It is clear from a reading of special condition 1 that the intention of the parties was that the operation of the entire agreement would be suspended pending the grant of a loan by Finhold to the respondent within 28 days of the date of signature of the agreement. The loan not having been granted within the stipulated time, the contract did not come into effect and accordingly no enforceable obligations arose from it. The respondent, in her founding affidavit, deals with the special conditions referred to above in the following manner:


To compound matters further there are three special conditions to the sale. The first is to the effect that I had to obtain a bond from my employer within 28 days of signature of the agreement. This special condition contradicts the provision in clause 7 which talks of 14 days unless clause 7 is meant to mean 14 days from the date upon which transfer is tendered.
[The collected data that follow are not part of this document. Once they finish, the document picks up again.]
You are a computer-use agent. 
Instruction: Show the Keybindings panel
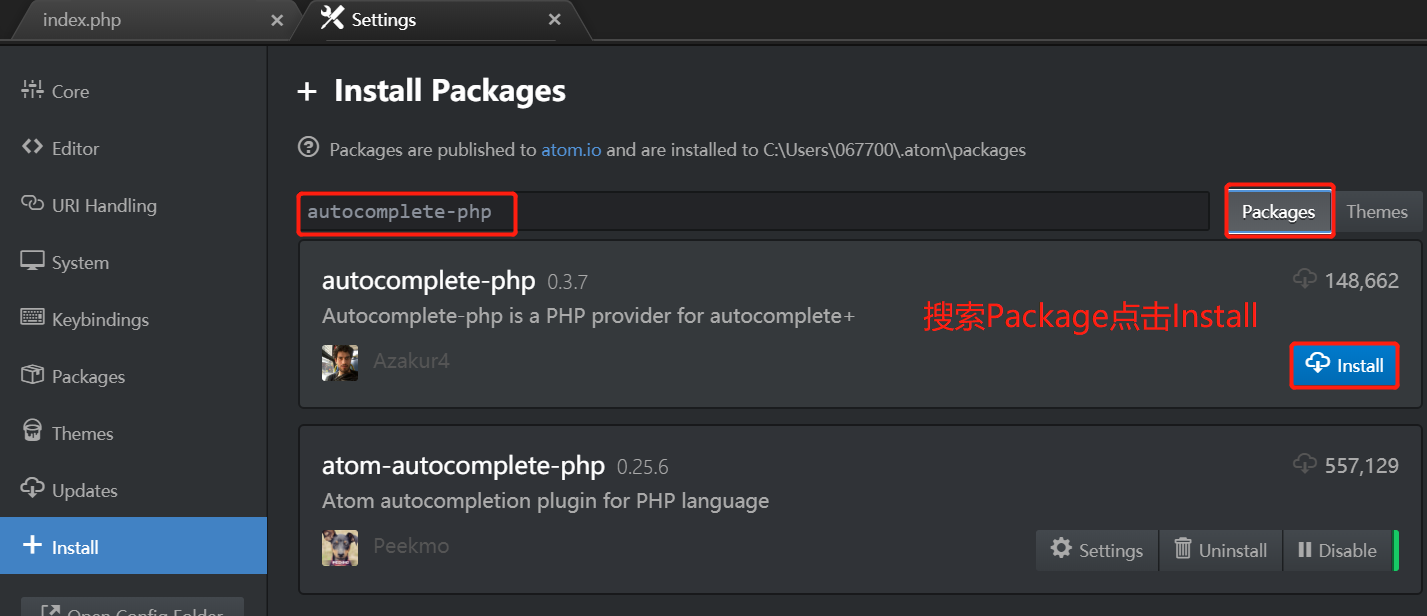(100, 319)
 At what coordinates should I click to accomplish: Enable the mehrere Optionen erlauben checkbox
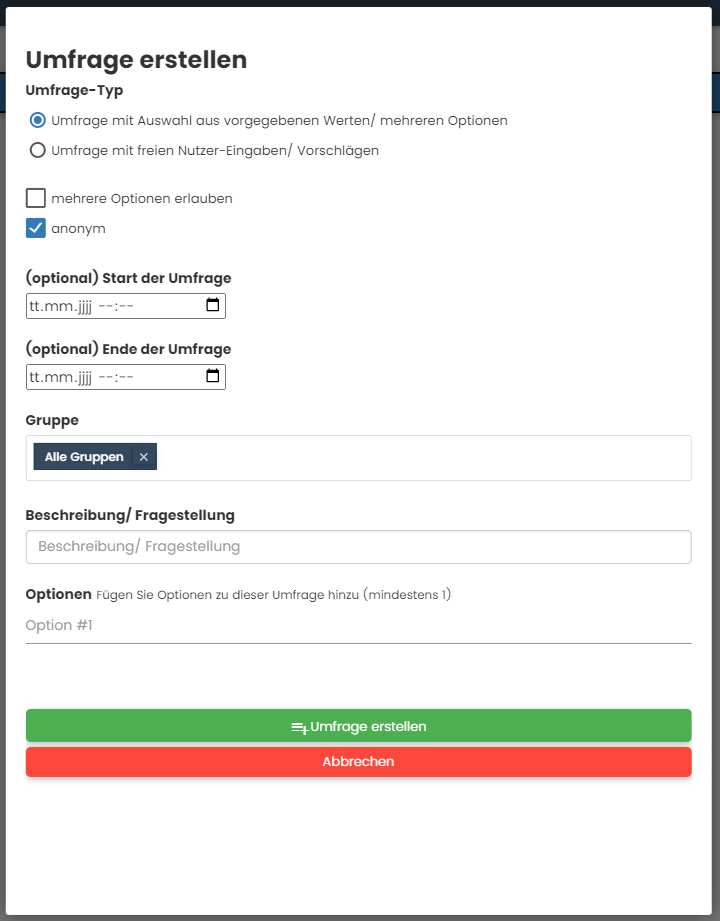(36, 198)
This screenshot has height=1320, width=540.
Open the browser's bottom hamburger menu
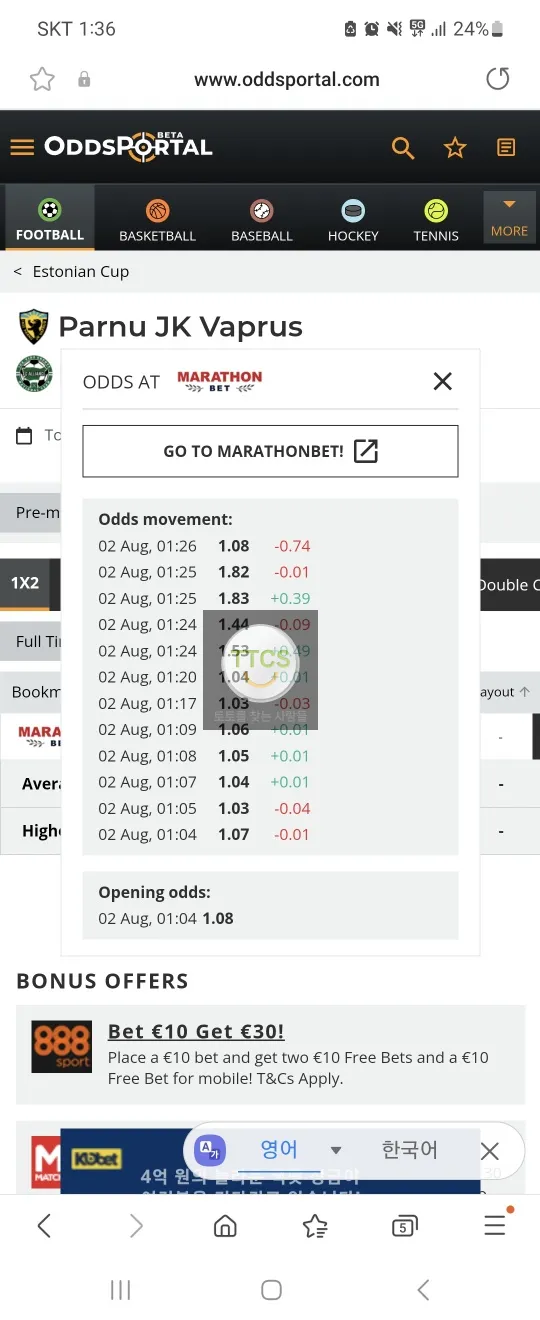(x=495, y=1224)
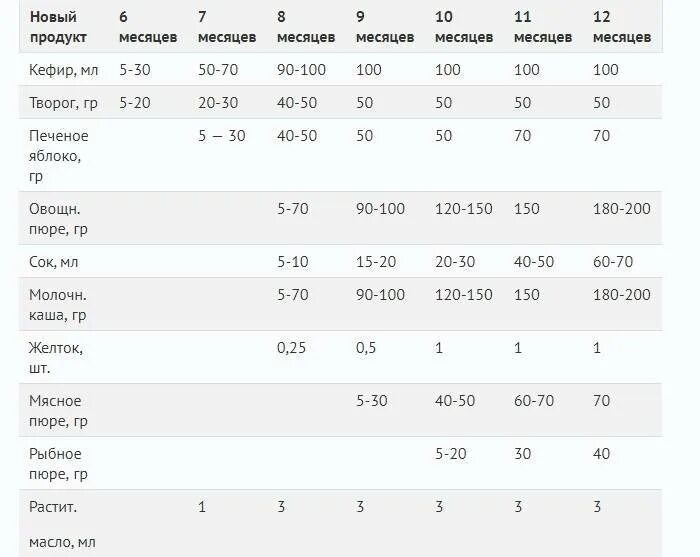This screenshot has width=700, height=557.
Task: Select the "Овощн. пюре, гр" row label
Action: coord(58,219)
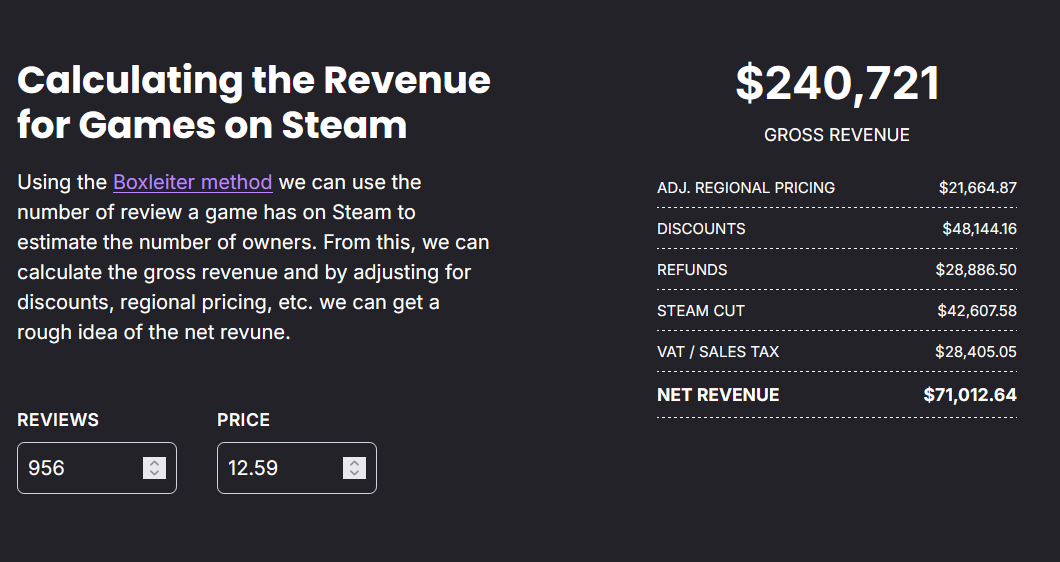Click the PRICE field label

243,420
  1. The agreement provides for the giving of notice in writing to the defaulting party. Such notice was never posted to me … after the expiry of 28 days from the date when I signed the agreement. I submit that I could not possibly have obtained a mortgage bond from my employer by the end of February 1999. This is because the … respondents have not tendered transfer to me as the subdivisions are yet to be registered. Obviously, any mortgage bond would have to be registered simultaneously with transfer of the subdivision in question to me.”


The clear import of the agreement between the parties is that clause 7 was one of the terms of the contract which would come into effect upon the fulfillment of special condition 1 of the agreement. To attribute any other meaning to the agreement between the parties would be to ignore the intention of the parties as expressed by them in the agreement.


As to the “bond”, it was known by the respondent that there were no title deeds and that consequently a mortgage bond, to be registered simultaneously with the transfer could not possibly be obtained within 28 days. Accordingly, there is substance in the submission by Mrs Wood that it was a loan rather than a mortgage bond which was contemplated by the parties, such loan to be available within 28 days.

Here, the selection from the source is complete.